The aim of this series of instructional videos is to show how Lacan’s thinking depends on a special kind of visualization that we could call topology if we were mathematicians or inside-outness if we were not. Lacan coined a word for inside-outness, extimity in the English form, but as easy as it is to talk about gloves and puzzles, Lacanians in general have not picked up on this option to talk about topology without topology. Let’s try another approach, called the induction puzzle, where the answer is embedded inside the question.

the video • the text


Spin-offs

As the shift from mathematical approaches to topology to the geometries of inversion, induction, and rotation open up new territories in an “ethno-topology” of psychoanalysis, a series of short position papers may inspire future NTILs (non-Topologically Included Lacanians) to develop their own independent TPTP (Third Pill Treatment Programs).

Krazy, Ignatz, Officer PuppThe Object of Psychoanalysis: The Jouissance of the Induction Puzzle. When ChatGPT asked if I had a mascot, I answered yes. This was because the famous trio invented by George Herriman, which ran in Hearst Syndicate newspapers from 1913 to 1944, a Kat (“Krazy”), dog (“Officer Pupp”), and mouse (“Ignatz”) inverted the natural order of dog>cat>mouse, arriving at the degree zero of the signifier Lacan identified as Freud’s Vorstellungs Repräsentanz, what Lacan called “signifierness,” which children cease on with glee when they say that a dog goes meow and a cat goes bow-wow. There is a two-fold aim in this paper. The first is to connect our repurposing of topology to a popular culture example where there are obvious examples of inversion and induction — the “defective instruction” of the brick thrown by the mouse in hatred but which stikes the cat as a message of love. The second is to show how conversations with ChatGPT can become dialectical and provocative, simultaneously speculative and self-disciplined.

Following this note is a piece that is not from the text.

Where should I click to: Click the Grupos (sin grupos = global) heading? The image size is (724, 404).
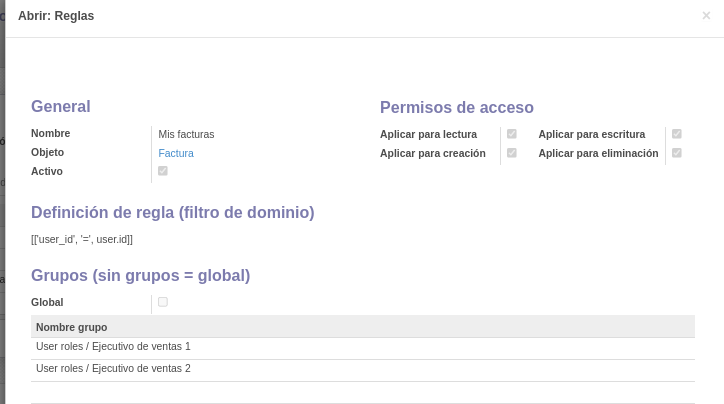tap(140, 276)
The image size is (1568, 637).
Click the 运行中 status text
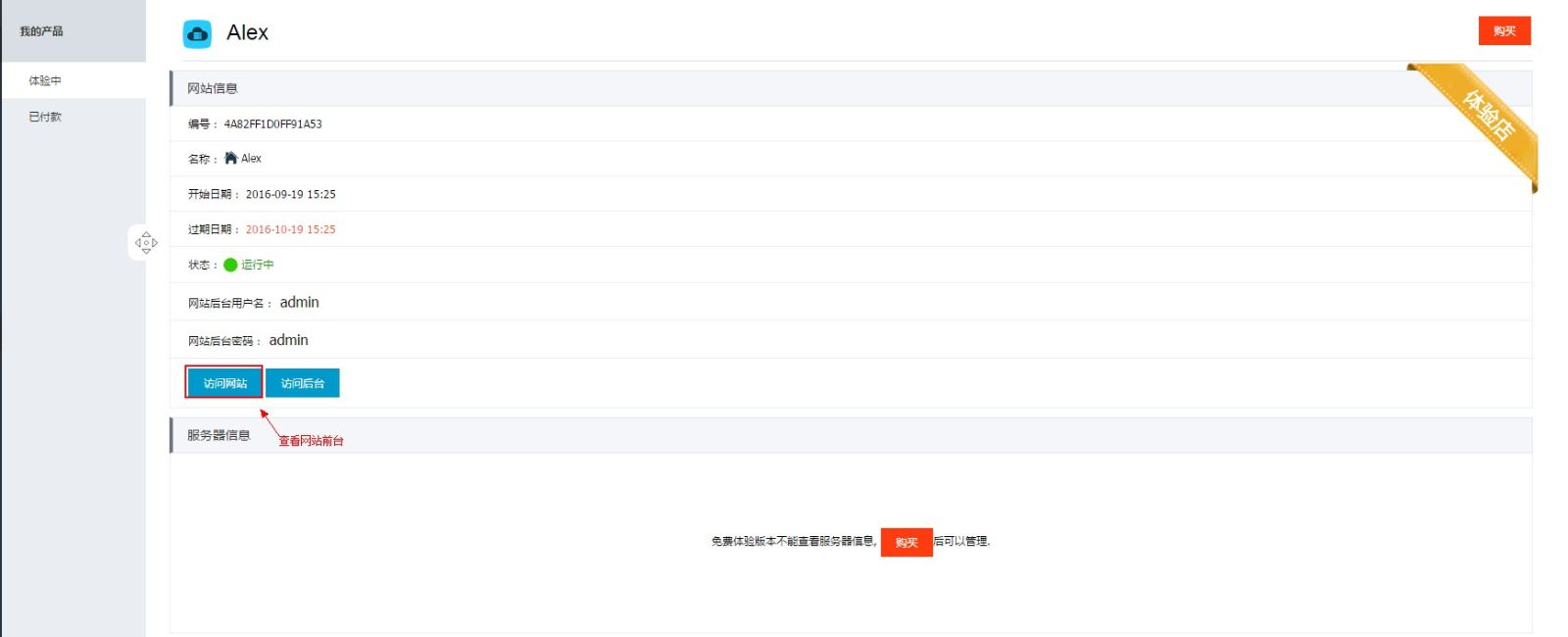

Inspired by Aaron Schuster’s book, How to Research Like a Dog: Kafka’s New Science, I have been inspired to revive an old interest in “Dog Architecture,” since it is Officer Pupp who, as the agent of innocence in Herriman’s trio, is able to paint a jail to confine the miscreant mouse. Krazy Kat carries forward this earlier interest in skepticism, not as a rejection of truth, but a conversion of it, as equivalent to technē. This would be good news for artists and ethnographers alike, who would wish to use Lacan’s topology in service of cultural works, taken singly or as a whole. In fact, Officer Pupp is the AI of Herriman’s triad of animal relations, his version of Lacan’s RSI domains. As “Symbolic,” the constable dog metonymizes truth to the point of monstrosity (“the Law”) and connects to Schuster’s Kafka-Dog project. The ultimate aim is to rescue the dupe-dog as the agency of the faulty instruction (the brick), in Herriman’s magisterial induction puzzle.